The aim is to highlight the range of types of play children experience, their vital contribution to learning and development, and to make integration of play into the curriculum simpler. The toolkit uses the play types from play theorist Bob Hughes.
Duration 1 – 2.5 hours, depending on audience and venue
Training Provider Overview
Play Scotland has been providing CPD training for many years and in 2014 registered PlaySTAC as our training wing of Play Scotland.
Play Scotland provides bespoke training and general training opportunities seminars and events to a wide range of degree student courses, early years practitioners and inspectors, childminders, playworkers, youth workers, the uniformed sector, school staff and teachers, local authority staff across a range of departments (health, education, architects and planning, parks and play grounds, management and design of the public realm, grounds maintenance, regeneration, environmental health, culture, leisure and sport), and many working in green infrastructure, real world learning, Forestry Commission, National Trust for Scotland, Historic Scotland and Scottish Canals.
Training opportunities are not confined to members but members’ discounts do apply.
The range of training courses offered include:
- Managing risk in play
- Play types toolkit – bringing more play into the school day
- The importance of play in learning
- Strategic Planning for Play – PDA level 8
- Planning for play; play, planning, place
However, courses can be designed to meet the needs of learners. Courses are currently offered to trainee primary school teachers, pupil support assistants, planning students, early years, after school and other childcare practitioners including childminders.

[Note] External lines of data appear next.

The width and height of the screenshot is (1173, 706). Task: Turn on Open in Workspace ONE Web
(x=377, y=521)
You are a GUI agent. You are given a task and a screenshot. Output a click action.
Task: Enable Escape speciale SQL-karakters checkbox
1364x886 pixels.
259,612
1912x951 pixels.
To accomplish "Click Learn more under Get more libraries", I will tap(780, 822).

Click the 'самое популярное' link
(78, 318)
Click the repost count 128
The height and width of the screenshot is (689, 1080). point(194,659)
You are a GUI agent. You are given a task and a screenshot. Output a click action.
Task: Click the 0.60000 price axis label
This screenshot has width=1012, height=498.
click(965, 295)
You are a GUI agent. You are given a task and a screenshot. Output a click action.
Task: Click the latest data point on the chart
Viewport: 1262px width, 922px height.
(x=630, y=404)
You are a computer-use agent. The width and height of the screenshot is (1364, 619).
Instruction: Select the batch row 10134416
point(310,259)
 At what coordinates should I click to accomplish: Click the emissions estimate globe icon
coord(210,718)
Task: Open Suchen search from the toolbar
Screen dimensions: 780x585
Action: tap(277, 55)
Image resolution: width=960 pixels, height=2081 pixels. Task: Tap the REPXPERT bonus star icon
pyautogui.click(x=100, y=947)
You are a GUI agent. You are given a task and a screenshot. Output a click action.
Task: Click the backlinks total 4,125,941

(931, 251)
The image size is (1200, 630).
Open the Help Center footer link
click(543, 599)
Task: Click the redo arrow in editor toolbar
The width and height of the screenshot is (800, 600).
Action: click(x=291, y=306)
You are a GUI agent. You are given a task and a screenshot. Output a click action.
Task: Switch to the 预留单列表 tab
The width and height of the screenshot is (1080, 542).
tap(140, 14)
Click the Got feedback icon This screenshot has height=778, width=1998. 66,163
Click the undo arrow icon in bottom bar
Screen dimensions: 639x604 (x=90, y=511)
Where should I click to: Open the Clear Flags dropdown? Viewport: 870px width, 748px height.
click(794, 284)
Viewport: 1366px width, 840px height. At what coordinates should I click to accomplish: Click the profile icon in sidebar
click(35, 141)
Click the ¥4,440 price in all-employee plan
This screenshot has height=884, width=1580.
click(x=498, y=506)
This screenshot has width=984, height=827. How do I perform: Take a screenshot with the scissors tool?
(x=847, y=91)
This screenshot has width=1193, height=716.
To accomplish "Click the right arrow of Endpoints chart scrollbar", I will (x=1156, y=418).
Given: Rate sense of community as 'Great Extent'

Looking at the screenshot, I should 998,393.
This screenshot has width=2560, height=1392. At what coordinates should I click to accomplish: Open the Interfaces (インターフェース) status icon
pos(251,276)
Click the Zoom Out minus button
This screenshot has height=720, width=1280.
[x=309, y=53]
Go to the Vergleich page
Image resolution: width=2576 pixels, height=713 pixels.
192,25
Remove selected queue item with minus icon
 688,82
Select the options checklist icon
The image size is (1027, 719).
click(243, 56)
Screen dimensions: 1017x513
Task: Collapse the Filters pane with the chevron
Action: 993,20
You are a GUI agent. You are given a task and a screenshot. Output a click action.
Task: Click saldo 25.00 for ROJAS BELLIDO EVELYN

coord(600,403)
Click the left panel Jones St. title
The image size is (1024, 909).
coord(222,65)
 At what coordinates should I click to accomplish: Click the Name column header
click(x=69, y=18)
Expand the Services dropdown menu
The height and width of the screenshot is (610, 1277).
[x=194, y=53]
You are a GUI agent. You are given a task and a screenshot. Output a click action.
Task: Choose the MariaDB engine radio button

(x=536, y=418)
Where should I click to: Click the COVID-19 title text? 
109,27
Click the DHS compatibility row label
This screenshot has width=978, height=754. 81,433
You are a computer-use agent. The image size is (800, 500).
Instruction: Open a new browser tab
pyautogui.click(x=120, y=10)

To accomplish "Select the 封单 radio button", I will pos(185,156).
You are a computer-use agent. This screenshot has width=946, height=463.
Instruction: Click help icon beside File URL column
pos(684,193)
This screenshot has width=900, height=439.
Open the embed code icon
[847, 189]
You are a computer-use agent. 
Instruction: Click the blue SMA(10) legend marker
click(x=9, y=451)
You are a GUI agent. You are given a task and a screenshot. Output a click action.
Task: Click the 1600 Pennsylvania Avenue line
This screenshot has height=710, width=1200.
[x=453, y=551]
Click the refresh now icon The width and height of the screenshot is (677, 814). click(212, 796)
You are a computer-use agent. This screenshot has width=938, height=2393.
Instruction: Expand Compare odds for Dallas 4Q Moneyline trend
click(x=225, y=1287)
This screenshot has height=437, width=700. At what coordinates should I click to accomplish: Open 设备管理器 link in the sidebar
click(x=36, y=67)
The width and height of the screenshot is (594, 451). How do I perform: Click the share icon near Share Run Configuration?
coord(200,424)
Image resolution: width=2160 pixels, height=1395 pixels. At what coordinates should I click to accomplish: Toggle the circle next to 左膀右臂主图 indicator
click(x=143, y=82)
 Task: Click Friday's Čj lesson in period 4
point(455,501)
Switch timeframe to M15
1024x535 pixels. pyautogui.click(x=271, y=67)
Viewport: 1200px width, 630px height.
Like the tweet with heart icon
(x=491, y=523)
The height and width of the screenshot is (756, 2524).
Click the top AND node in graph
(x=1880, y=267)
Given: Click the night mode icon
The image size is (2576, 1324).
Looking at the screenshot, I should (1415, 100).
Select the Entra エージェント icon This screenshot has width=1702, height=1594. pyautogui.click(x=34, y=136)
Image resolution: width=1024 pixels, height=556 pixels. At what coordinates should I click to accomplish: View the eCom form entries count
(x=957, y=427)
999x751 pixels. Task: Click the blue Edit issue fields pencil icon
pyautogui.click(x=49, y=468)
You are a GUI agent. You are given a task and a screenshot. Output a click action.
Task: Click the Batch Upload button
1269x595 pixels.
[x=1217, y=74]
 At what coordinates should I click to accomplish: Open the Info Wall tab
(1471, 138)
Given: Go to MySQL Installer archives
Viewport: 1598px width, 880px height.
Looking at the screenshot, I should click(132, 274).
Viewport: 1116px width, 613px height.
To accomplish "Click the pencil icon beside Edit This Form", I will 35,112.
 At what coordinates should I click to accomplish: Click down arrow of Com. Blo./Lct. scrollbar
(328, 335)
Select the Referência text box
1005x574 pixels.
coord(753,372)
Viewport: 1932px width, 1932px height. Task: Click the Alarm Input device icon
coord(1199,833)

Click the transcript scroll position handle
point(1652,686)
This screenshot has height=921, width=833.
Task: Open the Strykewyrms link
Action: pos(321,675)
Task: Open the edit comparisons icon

Training Provider Contact Details
PlaySTAC trainers ensure they are aware of the expectations of learners so that they can meet their training needs during the session. After training, they evaluate sessions to ensure they are meeting the needs of learners and to identify ways to improve sessions in the future. This is carried out in an anonymous way to encourage candid feedback.
Learners are asked to identify the impact of training so that we can ensure training is making a difference to practice and to the lives of children and young people. We continually strive for improvement in knowledge and practice.
There is a feedback system in place, and a formal complaints procedure if required.